Finding particularly relevant features


In [6]:
for i in range(clfOverfit.feature_importances_.shape[0]):
    if clfOverfit.feature_importances_[i] > 0.1:
        print 'feature',i,':',clfOverfit.feature_importances_[i]


feature 33201 : 0.134028294862
feature 33614 : 0.764705882353

Identifying problematic word in question:


In [7]:
vectorizer.get_feature_names()[33614]


Out[7]:
u'sshacklensf'

This looks rather like part of someone's email signature.

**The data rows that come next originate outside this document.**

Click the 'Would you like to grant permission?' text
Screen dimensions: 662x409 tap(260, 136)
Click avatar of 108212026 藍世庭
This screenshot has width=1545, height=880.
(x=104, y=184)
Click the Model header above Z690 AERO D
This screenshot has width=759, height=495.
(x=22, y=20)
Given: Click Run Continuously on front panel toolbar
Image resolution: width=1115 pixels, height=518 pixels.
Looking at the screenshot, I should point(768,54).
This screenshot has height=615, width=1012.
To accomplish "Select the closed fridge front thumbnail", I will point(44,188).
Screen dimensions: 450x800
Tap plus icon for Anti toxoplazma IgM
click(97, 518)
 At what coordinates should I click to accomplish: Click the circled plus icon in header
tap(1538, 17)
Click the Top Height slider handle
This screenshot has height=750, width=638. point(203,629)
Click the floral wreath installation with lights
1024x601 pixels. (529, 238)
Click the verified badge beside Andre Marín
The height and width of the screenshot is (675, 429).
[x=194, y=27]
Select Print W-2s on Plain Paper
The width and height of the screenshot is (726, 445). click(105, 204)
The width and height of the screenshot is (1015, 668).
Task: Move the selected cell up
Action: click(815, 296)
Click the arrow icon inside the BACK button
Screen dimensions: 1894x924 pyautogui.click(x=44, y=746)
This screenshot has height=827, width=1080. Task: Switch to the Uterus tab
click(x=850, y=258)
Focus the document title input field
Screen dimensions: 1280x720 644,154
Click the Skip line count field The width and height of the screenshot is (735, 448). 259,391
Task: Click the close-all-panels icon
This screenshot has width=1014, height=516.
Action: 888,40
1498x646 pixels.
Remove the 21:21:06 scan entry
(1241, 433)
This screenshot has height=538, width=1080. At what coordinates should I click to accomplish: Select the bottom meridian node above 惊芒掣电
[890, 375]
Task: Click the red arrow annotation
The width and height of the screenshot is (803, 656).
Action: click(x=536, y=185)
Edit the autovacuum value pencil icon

Loading modified data set where this has been pruned out:


In [8]:
words_file = "../text_learning/your_word_data2.pkl"
authors_file = "../text_learning/your_email_authors2.pkl"
word_data = pickle.load( open(words_file, "r"))
authors = pickle.load( open(authors_file, "r") )
features_train, features_test, labels_train, labels_test = cross_validation.train_test_split(word_data, authors, test_size=0.1, random_state=42)
vectorizer = TfidfVectorizer(sublinear_tf=True, max_df=0.5,
                             stop_words='english')
features_train = vectorizer.fit_transform(features_train)
features_test  = vectorizer.transform(features_test).toarray()
features_train = features_train[:150].toarray()
labels_train   = labels_train[:150]

Decision Tree trained on modified data:


In [9]:
clfOverfit = DecisionTreeClassifier()
clfOverfit.fit(features_train,labels_train)


Out[9]:
DecisionTreeClassifier(class_weight=None, criterion='gini', max_depth=None,
            max_features=None, max_leaf_nodes=None, min_samples_leaf=1,
            min_samples_split=2, min_weight_fraction_leaf=0.0,
            random_state=None, splitter='best')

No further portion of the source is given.